Italia vieta ingresso da 13 Paesi/ Coronavirus, la “black list” del ministro Speranza

- Silvana Palazzo

Coronavirus, Italia vieta ingresso e voli da 13 Paesi: la “black list” del ministro Roberto Speranza, che ha firmato ordinanza con cui spiega che non vuole veder vanificati i sacrifici fatti

Roberto Speranza
Ministro della Salute Roberto Speranza (LaPresse, 2020)

Vietato l’ingresso in Italia a chi arriva da 13 Paesi considerati a rischio per quanto riguarda l’emergenza coronavirus. Lo ha deciso il ministro della Salute Roberto Speranza con un’ordinanza nella quale sono indicati i Paesi in questione. L’elenco diffuso dal ministero della Salute riguardo i 13 Paesi a cui l’Italia vieta l’ingresso comprende Armenia, Bahrein, Bangladesh, Brasile, Bosnia Erzegovina, Cile, Kuwait, Macedonia del Nord, Moldavia, Oman, Panama, Perù e Repubblica Dominicana. Quindi tutti i voli diretti e indiretti da e per questi Paesi sono sospesi. Dopo aver firmato l’ordinanza il ministro Speranza ha spiegato che è stato deciso di procedere con la linea della massima prudenza. La pandemia nel mondo è infatti nella sua fase più acuta: a livello globale sono stati superati i 12 milioni di casi, mentre le morti legate al Covid sono 550mila. Quindi, per evitare rischi di recrudescenza anche in Italia e per non «vanificare i sacrifici fatti dagli italiani in questi mesi», si è deciso di vietare l’ingresso a coloro che arrivano da questa specie di “black list”.

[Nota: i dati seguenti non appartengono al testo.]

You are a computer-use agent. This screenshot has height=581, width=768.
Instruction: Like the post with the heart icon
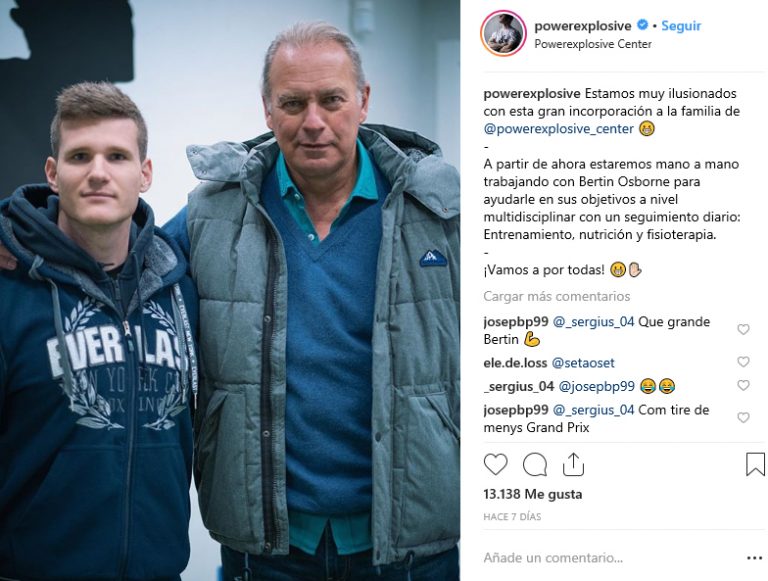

CORONAVIRUS, ITALIA VIETA INGRESSO DA 13 PAESI

Ieri almeno 152 passeggeri provenienti dal Bangladesh sono stati fermati a Roma Fiumicino e Milano Malpensa, quindi respinti dalle autorità italiane «per motivi sanitari». Il ministro della Salute Roberto Speranza ha poi mandato una lettera al Commissario Ue alla Salute e alla Sicurezza alimentare, Stella Kyriakides, e al ministro della Salute tedesco, Jens Spahn, per chiedere di individuare una strategia univoca, quindi per delineare insieme le nuove misure per gli arrivi dalle aree extra Schengen ed extra Ue. A tal proposito il ministro italiana chiedeva alla Commissione Ue e alla presidenza la promozione di un «maggiore coordinamento tra gli Stati membri» per garantire in questo modo «una maggiore efficacia alla realizzazione dell’obiettivo di contenere la diffusione di contagi causati da focolai di origine esterna» di coronavirus. Invece Andrea Crisanti, virologo dell’Università di Padova, suggeriva di effettuare tamponi in aeroporto: «L’intercettazione dei passeggeri in volo dal Bangladesh conferma che bisogna fare i tamponi in aeroporto, è un passo nella direzione giusta. Questo ci fa capire che occasione abbiamo perso a non testare i cinesi, come avevamo proposto il 3 febbraio».